One of China's biggest bitcoin investors has raised approximately $82m in an initial coin offering (ICO), setting a new record for the novel fundraising method in China.
But while the figures may be impressive, the final numbers represented less than half the project's initial target of $200m – in part due to a decline in prices across the global cryptocurrency markets.
Since the the ICO began, the prices of bitcoin, ether and EOS have fallen 18 percent, 26 percent, and 46 percent, respectively, shrinking the total market value of the project by an estimated $52m.
However, it may not be the decline in prices that was the only factor in the missed target. Skeptics of the ICO have publicly argued that the project is too ambiguous and ambitious, with some also claiming that the project lacks a white paper to explain its technical details and offers limited information on the development team.
Users of social platforms including 8BTC, Weibo, WeChat and Steemit further expressed concerns over the way the ICO was managed and its legality.
Based on the Press.One website, the purpose of the ICO is to build a public blockchain based on EOS. Other than traditional media, potential competitors to Press.One include content distribution site Steemit, which helps content creators receive rewards for their work and is based on similar technology to EOS.
Besides Li, who serves as CEO, the project lists Li Lu as chief technology officer. The two previously partnered to launch a website named Knewone, which became Less, a lifestyle community sharing application.
Another unusual characteristic of the Press.one project is the distribution of 10 billion tokens, dubbed PRS, which will only be dispersed to contributors six months after the ICO. Temporarily, though, the tokens are scheduled to be tradable on July 12, 2018.
Teacher turned tycoon
The other side of the story is Li's growing popularity as a successful and what some portray as inspiring investor.
Born in the 1970s, Li started a career as a salesman and became a well-known English teacher in China. Prior to the emergence of bitcoin, Li had already made a name for himself by publishing two bestselling books about time management and methods in mastering vocabularies for English tests.

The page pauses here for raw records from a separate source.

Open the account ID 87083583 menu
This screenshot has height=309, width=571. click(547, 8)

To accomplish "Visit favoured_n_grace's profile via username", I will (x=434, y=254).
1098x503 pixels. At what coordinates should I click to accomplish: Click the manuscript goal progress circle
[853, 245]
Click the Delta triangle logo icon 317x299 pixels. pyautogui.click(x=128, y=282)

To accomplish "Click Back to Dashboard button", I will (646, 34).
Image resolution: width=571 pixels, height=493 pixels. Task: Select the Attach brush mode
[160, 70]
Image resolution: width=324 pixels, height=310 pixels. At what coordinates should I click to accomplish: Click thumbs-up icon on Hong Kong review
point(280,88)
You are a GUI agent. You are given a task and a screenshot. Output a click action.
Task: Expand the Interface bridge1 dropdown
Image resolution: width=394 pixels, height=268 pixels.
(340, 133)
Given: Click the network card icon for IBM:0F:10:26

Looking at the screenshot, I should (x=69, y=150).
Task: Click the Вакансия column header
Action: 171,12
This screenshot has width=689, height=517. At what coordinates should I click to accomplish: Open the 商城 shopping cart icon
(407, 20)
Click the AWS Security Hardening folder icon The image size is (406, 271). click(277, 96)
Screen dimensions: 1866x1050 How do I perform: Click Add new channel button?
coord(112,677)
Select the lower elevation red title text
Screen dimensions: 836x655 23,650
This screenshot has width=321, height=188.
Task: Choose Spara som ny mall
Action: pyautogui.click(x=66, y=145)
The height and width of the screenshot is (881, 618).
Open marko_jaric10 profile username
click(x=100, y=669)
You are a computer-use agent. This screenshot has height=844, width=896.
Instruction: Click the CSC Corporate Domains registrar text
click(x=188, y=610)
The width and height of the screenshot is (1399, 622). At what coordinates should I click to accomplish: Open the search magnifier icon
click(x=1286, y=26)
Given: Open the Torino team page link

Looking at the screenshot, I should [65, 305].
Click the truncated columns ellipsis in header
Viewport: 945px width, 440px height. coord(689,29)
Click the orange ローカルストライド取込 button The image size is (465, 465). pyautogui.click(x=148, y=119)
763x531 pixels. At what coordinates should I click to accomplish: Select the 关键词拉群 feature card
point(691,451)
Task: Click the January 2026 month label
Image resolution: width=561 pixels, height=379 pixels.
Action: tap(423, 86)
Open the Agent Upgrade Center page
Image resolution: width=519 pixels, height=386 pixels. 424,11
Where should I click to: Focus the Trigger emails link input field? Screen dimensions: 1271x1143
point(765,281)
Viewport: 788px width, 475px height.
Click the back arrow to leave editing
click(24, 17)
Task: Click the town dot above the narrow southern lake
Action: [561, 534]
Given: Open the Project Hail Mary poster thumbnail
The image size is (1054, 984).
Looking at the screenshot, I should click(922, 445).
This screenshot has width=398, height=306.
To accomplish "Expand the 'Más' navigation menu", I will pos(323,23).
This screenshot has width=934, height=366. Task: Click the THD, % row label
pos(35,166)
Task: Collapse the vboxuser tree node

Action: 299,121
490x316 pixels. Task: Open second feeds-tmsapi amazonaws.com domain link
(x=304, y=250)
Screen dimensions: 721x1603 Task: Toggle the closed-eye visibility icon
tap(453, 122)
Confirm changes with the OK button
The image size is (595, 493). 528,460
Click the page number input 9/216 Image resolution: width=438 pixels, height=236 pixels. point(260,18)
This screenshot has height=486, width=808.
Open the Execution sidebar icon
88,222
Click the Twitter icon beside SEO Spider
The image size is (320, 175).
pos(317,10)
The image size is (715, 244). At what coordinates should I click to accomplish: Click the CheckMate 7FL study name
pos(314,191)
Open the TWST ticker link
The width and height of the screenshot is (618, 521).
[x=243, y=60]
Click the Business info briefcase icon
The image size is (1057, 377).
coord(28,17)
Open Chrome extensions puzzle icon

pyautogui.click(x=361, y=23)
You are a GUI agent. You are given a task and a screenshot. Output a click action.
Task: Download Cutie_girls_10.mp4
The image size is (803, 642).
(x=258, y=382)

After founding the Bitfund venture capital firm in 2013, Li also established Yunbi, a cryptocurrency exchange based in China. According to Coinmarketcap, that exchange is now the 7th largest in the world by trading volume.
Currently, Yunbi trades ICO tokens and cryptocurrencies, including several backed by Li, such as EOS, Qtum, Siacoin, the latter of which has just received $400,000 from INBlockchain, another capital fund launched by Li.